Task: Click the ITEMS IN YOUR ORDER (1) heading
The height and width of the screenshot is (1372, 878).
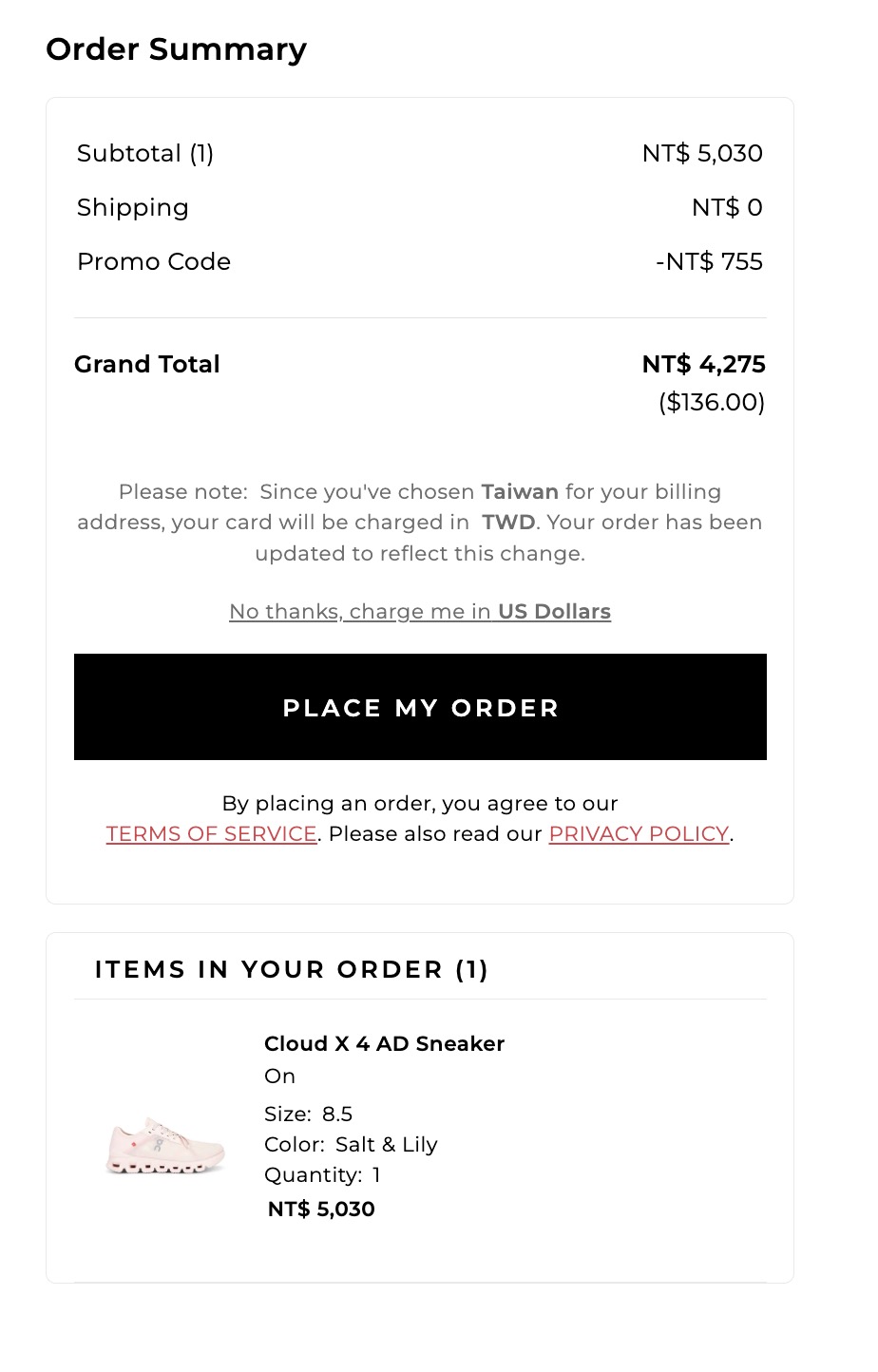Action: click(x=292, y=969)
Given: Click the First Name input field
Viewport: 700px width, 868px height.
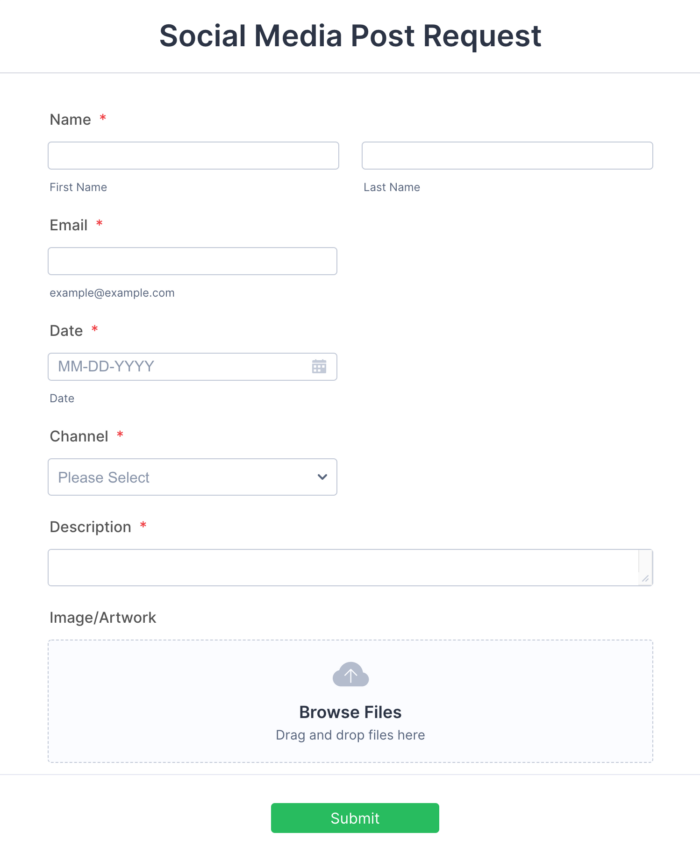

# # # # #

Problem to work on - Rewrite the records from the line with "Given: Click the First Name input field" up to and including the last line, putting "Last Name" in place of "First Name" and keeping everything else the same. Omit the pictures from your answer.

Exercise result -
Given: Click the Last Name input field
Viewport: 700px width, 868px height.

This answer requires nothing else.